=== PROVIDED INFORMATION ===

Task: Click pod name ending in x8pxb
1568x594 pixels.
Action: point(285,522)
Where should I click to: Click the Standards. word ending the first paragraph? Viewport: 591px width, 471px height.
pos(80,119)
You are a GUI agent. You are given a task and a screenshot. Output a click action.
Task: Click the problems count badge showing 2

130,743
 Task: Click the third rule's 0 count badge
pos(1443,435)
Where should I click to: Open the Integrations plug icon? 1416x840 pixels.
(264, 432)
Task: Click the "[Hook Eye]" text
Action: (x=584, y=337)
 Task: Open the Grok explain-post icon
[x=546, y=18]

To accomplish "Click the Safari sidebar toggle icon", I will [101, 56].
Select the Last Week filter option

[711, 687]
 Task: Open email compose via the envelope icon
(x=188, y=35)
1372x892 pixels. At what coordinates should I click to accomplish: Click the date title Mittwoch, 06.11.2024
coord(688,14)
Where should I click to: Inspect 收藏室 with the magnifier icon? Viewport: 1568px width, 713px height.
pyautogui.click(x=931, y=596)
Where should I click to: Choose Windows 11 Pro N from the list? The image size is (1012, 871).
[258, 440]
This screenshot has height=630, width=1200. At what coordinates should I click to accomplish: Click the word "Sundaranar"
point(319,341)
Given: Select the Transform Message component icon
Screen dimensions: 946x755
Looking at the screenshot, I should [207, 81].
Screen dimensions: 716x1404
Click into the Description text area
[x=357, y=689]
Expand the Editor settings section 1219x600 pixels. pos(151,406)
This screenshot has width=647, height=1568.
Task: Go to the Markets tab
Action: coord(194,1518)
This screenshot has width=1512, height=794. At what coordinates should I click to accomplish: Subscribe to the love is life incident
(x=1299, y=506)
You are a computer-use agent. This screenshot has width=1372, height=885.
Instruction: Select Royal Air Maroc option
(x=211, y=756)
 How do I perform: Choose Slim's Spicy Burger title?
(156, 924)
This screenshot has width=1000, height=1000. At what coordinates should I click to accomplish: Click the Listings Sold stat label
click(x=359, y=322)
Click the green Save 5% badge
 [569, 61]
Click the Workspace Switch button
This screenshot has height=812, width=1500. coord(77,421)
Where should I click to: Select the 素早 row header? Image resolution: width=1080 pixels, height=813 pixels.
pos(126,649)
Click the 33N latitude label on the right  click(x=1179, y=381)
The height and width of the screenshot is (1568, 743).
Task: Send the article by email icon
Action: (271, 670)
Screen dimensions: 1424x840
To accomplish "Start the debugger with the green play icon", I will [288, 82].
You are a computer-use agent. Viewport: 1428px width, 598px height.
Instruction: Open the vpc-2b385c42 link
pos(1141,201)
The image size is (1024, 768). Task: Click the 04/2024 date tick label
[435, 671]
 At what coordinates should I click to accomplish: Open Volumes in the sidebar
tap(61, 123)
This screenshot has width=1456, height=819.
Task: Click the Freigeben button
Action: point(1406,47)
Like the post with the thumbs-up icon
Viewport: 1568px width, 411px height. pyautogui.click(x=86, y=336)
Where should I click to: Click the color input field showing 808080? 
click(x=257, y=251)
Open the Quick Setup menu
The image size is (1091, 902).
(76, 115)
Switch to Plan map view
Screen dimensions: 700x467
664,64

===

Please reproduce the lines verbatim, starting at the line that contains "Where should I click to: Click the Standards." and ending after the line that contains "(x=1299, y=506)".

SOLUTION:
Where should I click to: Click the Standards. word ending the first paragraph? Viewport: 591px width, 471px height.
pos(80,119)
You are a GUI agent. You are given a task and a screenshot. Output a click action.
Task: Click the problems count badge showing 2

130,743
 Task: Click the third rule's 0 count badge
pos(1443,435)
Where should I click to: Open the Integrations plug icon? 1416x840 pixels.
(264, 432)
Task: Click the "[Hook Eye]" text
Action: (x=584, y=337)
 Task: Open the Grok explain-post icon
[x=546, y=18]

To accomplish "Click the Safari sidebar toggle icon", I will [101, 56].
Select the Last Week filter option

[711, 687]
 Task: Open email compose via the envelope icon
(x=188, y=35)
1372x892 pixels. At what coordinates should I click to accomplish: Click the date title Mittwoch, 06.11.2024
coord(688,14)
Where should I click to: Inspect 收藏室 with the magnifier icon? Viewport: 1568px width, 713px height.
pyautogui.click(x=931, y=596)
Where should I click to: Choose Windows 11 Pro N from the list? The image size is (1012, 871).
[258, 440]
This screenshot has height=630, width=1200. At what coordinates should I click to accomplish: Click the word "Sundaranar"
point(319,341)
Given: Select the Transform Message component icon
Screen dimensions: 946x755
Looking at the screenshot, I should [207, 81].
Screen dimensions: 716x1404
Click into the Description text area
[x=357, y=689]
Expand the Editor settings section 1219x600 pixels. pos(151,406)
This screenshot has width=647, height=1568.
Task: Go to the Markets tab
Action: coord(194,1518)
This screenshot has width=1512, height=794. At what coordinates should I click to accomplish: Subscribe to the love is life incident
(x=1299, y=506)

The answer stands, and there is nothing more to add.